The Company, KeyBank, NCB, BOA and the Banks entered into the Third Amendment in connection with the Company’s private placement of its 3.625% Puttable Equity-Linked Senior Notes due 2014 ("New Notes") announced on October 2, 2009. The Third Amendment permits the Company to exchange up to $200 million of its 3.625% Puttable Equity-Linked Senior Notes due 2011 ("Outstanding Notes’) for the New Notes. The Third Amendment also permits the Company to issue up to $75 million in New Notes; provided that the proceeds from the issuance, less costs of issuance of such New Notes, shall be deposited in a reserve account maintained with KeyBank to be used solely for the retirement or repayment of indebtedness of the Company, FCRPC or its subsidiaries as approved by KeyBank and provided further that the aggregate amount of Outstanding Notes exchanged for New Notes and the issuance of New Notes, does not exceed $200 million.

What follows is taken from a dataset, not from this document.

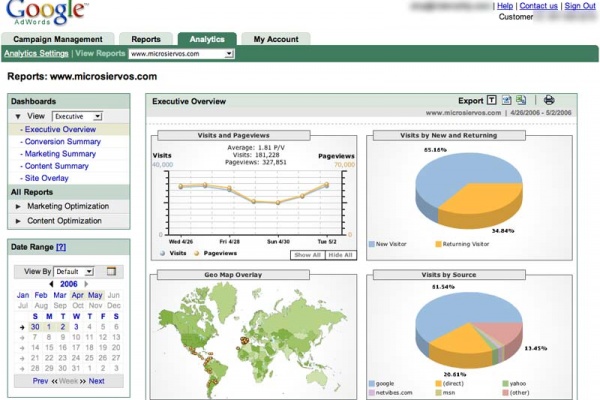Click the Sign Out link

(x=579, y=6)

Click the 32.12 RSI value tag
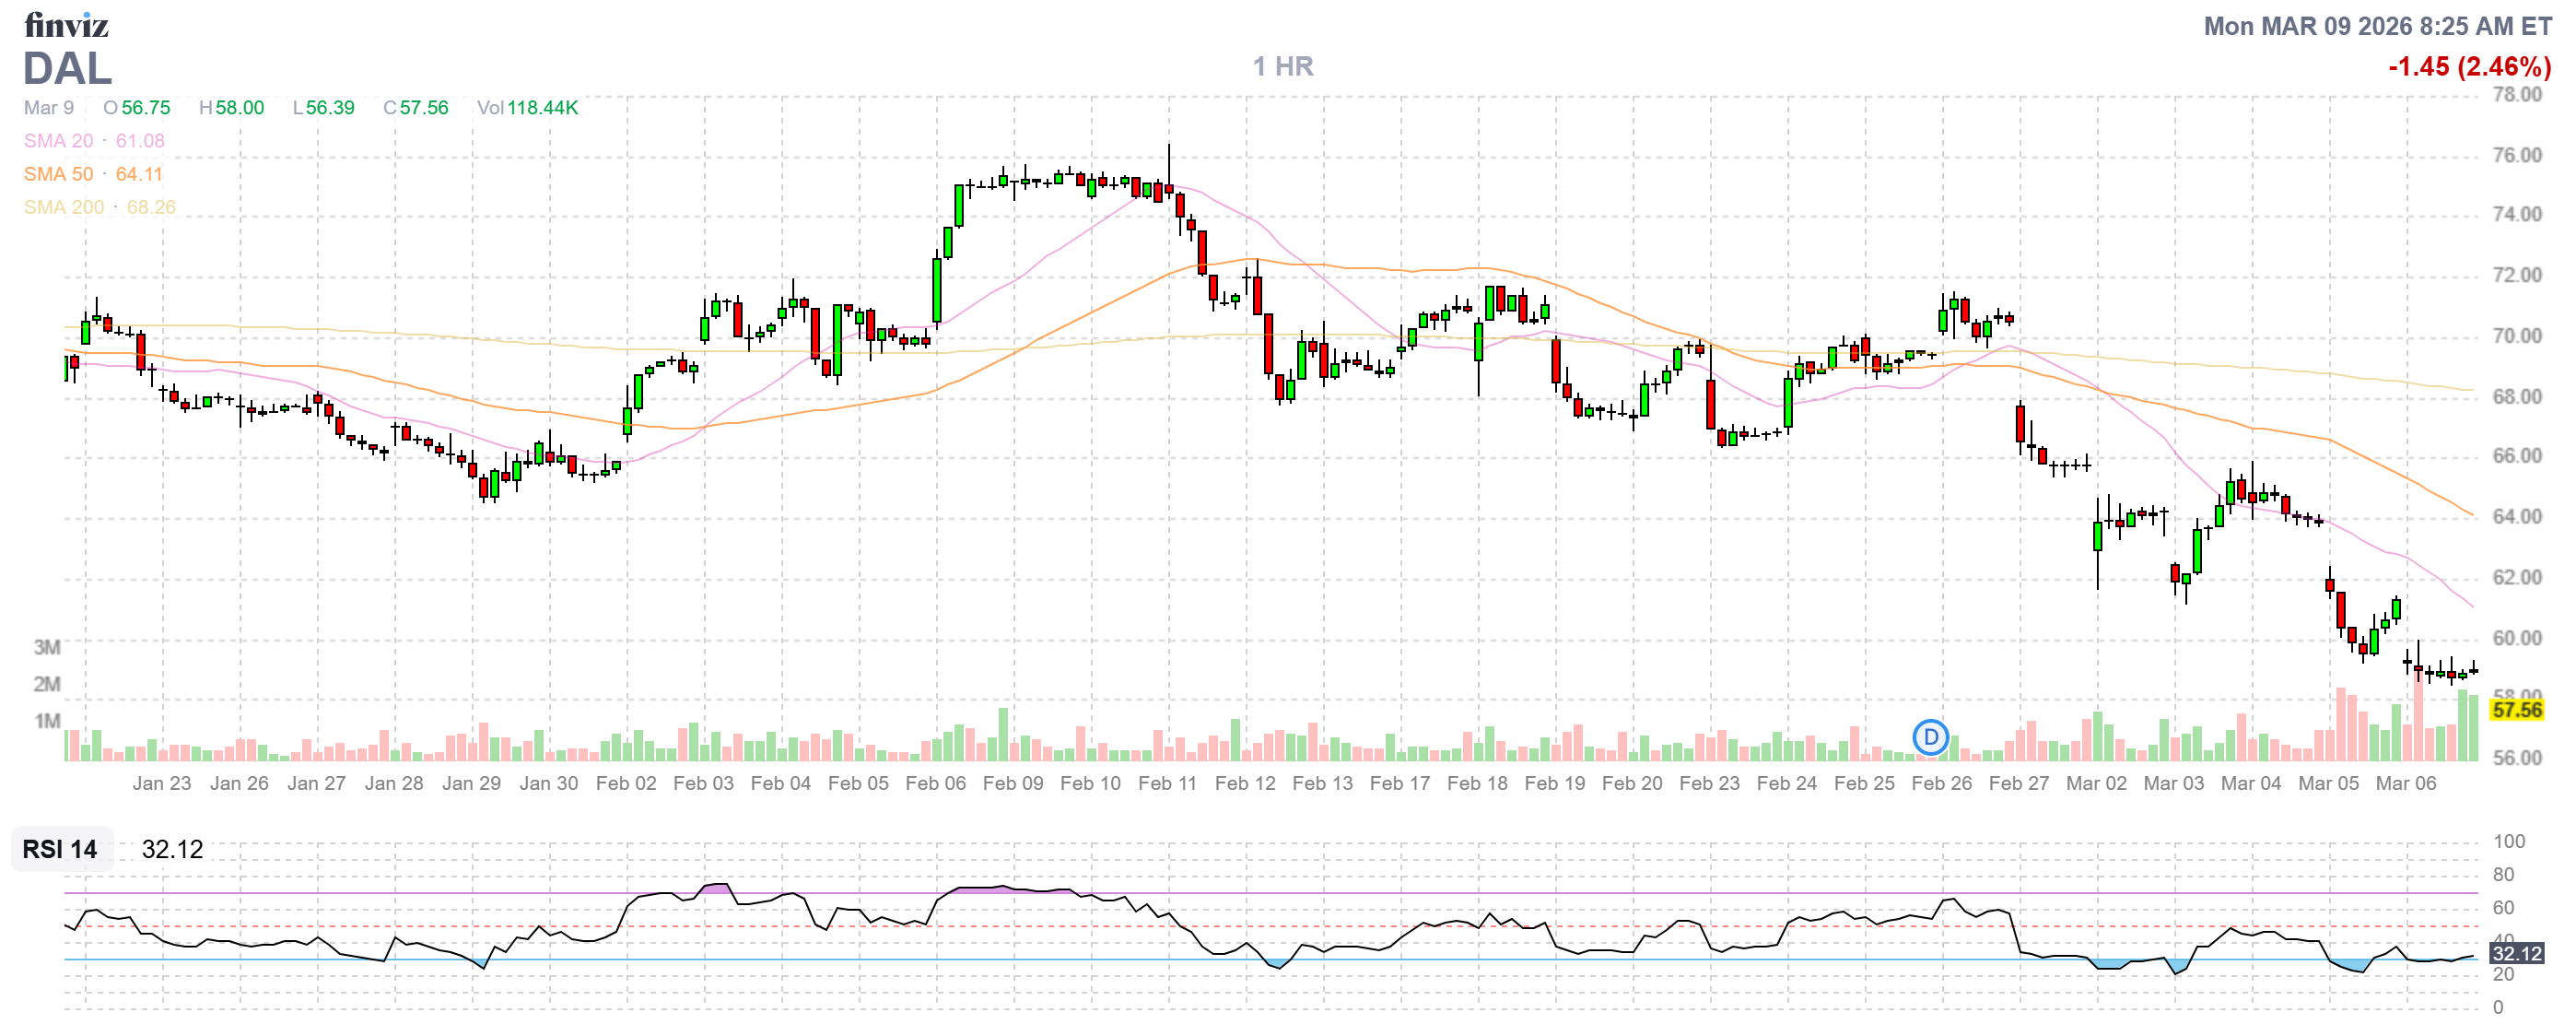click(x=2516, y=954)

Certain of the lenders under the Third Amendment and their affiliates have performed, and may in the future perform, various commercial banking, investment banking and other financial advisory services for the Company and its subsidiaries for which they have received, and will receive, customary fees and expenses.

The foregoing description of the terms of the Third Amendment is qualified in its entirety by reference to the full text of the Third Amendment filed as Exhibit 10.1 to this Form 8-K.





Item 9.01 Financial Statements and Exhibits.

(d) Exhibits

Exhibit No. Description

10.1 Third Amendment to Amended and Restated Credit Agreement and Amended and Restated Guaranty of Payment of Debt, dated as of October 5, 2009 by and among Forest City Rental Properties Corporation, Forest City Enterprises, Inc., KeyBank National Association, as Administrative Agent, National City Bank, as Syndication Agent, Bank of America, N.A., as Documentation Agent, and the banks named therein.







SIGNATURES

Pursuant to the requirements of the Securities Exchange Act of 1934, the registrant has duly caused this report to be signed on its behalf by the undersigned hereunto duly authorized.

         
    Forest City Enterprises, Inc.
          
October 7, 2009   By:   Robert G. O'Brien
       
        Name: Robert G. O'Brien
        Title: Executive Vice President and Chief Financial Officer


Exhibit Index


     
Exhibit No.   Description

 
10.1
  10.1 Third Amendment to Amended and Restated Credit Agreement and Amended and Restated Guaranty of Payment of Debt, dated as of October 5, 2009 by and among Forest City Rental Properties Corporation, Forest City Enterprises, Inc., KeyBank National Association, as Administrative Agent, National City Bank, as Syndication Agent, Bank of America, N.A., as Documentation Agent, and the banks named therein.